Und kaum war der Krieg vorüber, kam 1918 die spanische Grippe. Etwas ähnliches erleben wir aktuell. Obwohl die Medizin viel weiter ist als damals, wir mittels Technik und Medien miteinander verbunden bleiben und auch eine Versorgung mit Lebensmitteln unproblematisch ist, fühlt sich die Situation bedrohlich an. In weniger als einem Jahr ist es gelungen, Impfstoffe zu entwickeln. Aber, liebe Uroma, es ist nicht die Angst vor der körperlichen Ansteckung mit dem Corona-Virus. Du kennst mich gut und schon damals fanden sich in unserem Reden die Antworten. Du hast mich immer ermutigt, diese Antworten selbst zu formulieren und jetzt ist es, als schriebest Du mit Zaubertinte zwischen meine Zeilen, zwischen die Worte der Sorge, die Antwort aus Mut gemacht:
Liebe Emma, ich freue mich nach dieser langen Zeit von Dir zu lesen. Uns allen geht es gut und wir schauen sorgenvoll und mit wissender Erinnerung auf das, was Euch aktuell bedroht. CORONA. Wir wissen davon.

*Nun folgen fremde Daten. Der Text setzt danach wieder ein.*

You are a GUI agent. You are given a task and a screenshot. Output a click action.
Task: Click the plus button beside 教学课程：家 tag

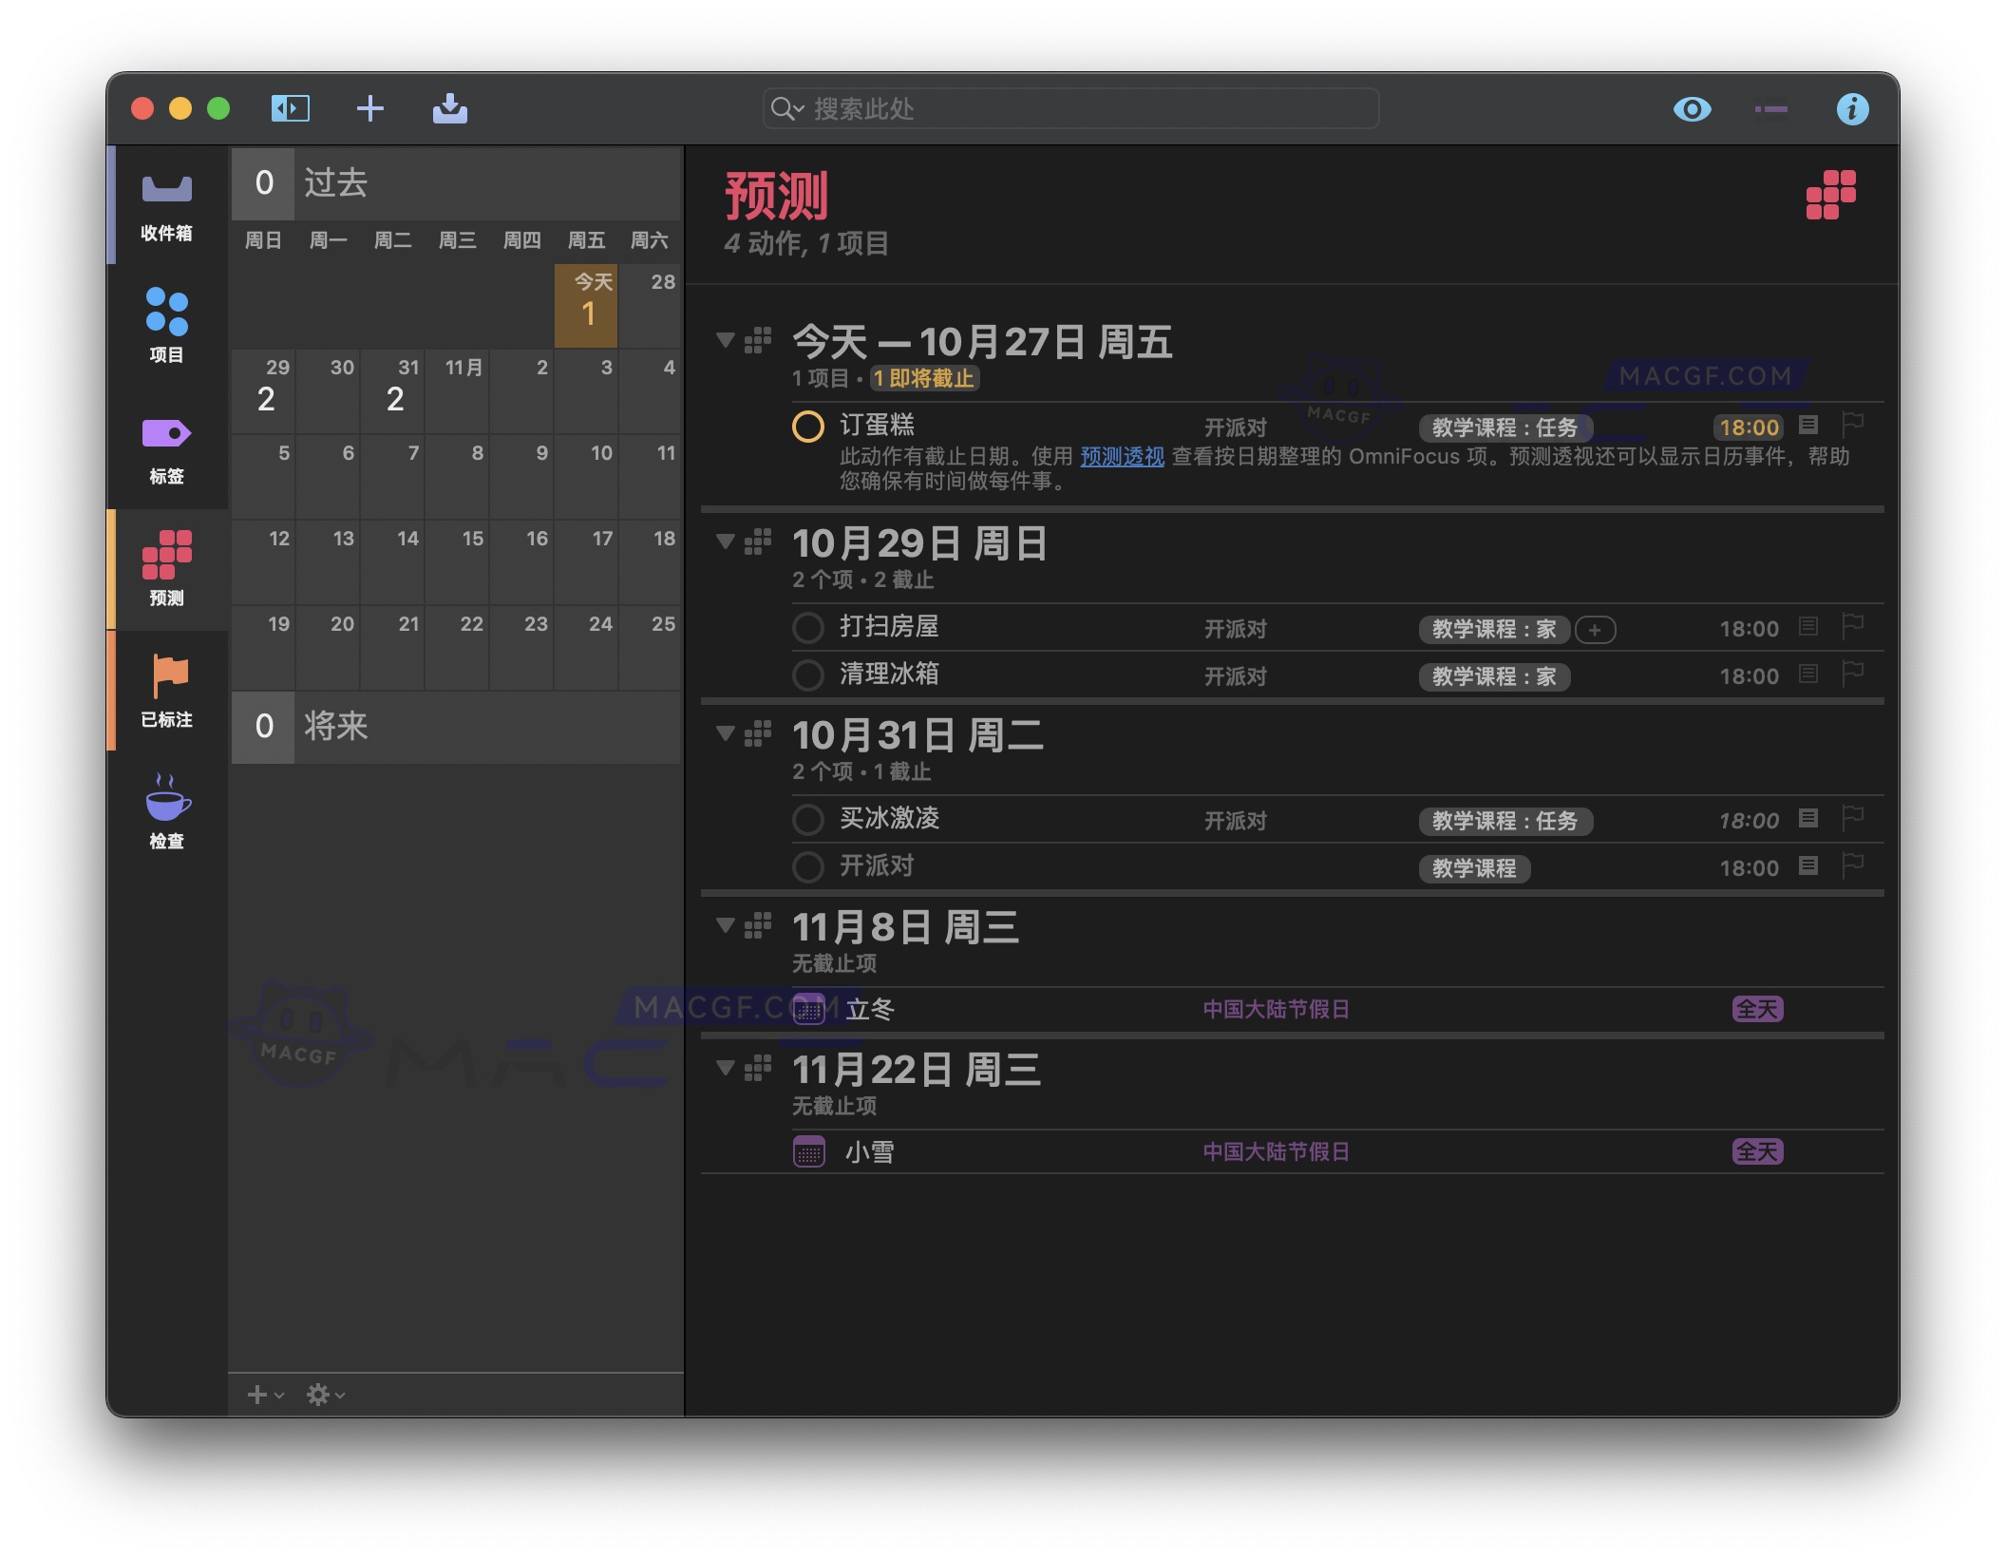[1596, 630]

Damals, 1918, gab es kaum Menschen, die so viel und weit reisten. Erkrankte jemand auf der Reise, so wurde er isoliert. Für 40 Tage, quarante jours … Quarantaine … Das konnte die Verbreitung der Pandemie in Einzelfällen eindämmen, aber großes Sterben und alle Folgen verhinderte es nicht. Deine Sorge verstehe ich anders. Ich weiß, dass Du schon früher hinter die Dinge geschaut hast. Und wie damals erzähle ich Dir einfach, wie wir die Katastrophen überstanden haben:
Meine Familie lebte in festen Gemeinschaften. Durch Landwirtschaft und Viehhaltung zur Selbstversorgung waren die finanziellen Nöte und auch Hunger kein großes Problem. Was noch viel wichtiger war: Wir hatten uns. Es war üblich, einmal am Tag beim Essen über alles zu sprechen, Sorgen zu benennen ohne sentimental zu werden. Das half schon. Selbst gemeinsames Schweigen war tröstend. Wir waren mit den Herausforderungen nicht allein. Es war verlässlich immer jemand da. Als die Männer im Krieg waren, teilten wir Arbeit, Essen und Sorgen. Als sie zurück kamen, teilten wir die Schicksale und trugen uns gegenseitig. Wir teilten aber auch die Freuden und lachten selbst in dunklen Momenten. Heute scheint das anders zu sein. Das Leben findet auf der Bühne der Selbstdarstellung statt und die Menschen verlieren die verbindenden Werte. Selbständigkeit und Selbstverwirklichung können auch einsam machen.
Ich weiß, dass Ihr nun viel vom Urvertrauen redet. Vielleicht geht es darum. Urvertrauen kann aber nur nutzen, wer es selbst erfahren hat. Dieses tiefe Wissen, das von Ahnen kommt und liebend weitergegeben wird. Bedingungslos. Über Urvertrauen schreibt Dir Deine Uroma …
Liebe Emma, vertraue! Du trägst alles in Dir. Lass Dich nicht infizieren. Nicht vom körperlich schädigenden Virus, aber vor allem nicht von dem, was Seele und Geist befällt!
In Liebe, Uroma
Ach, liebe Uroma, nun sind meine Fragen klein und die Antwort so groß! Ich habe eine Aufgabe und danke Dir von Herzen! Nimm Grüße mit, Du weißt an wen.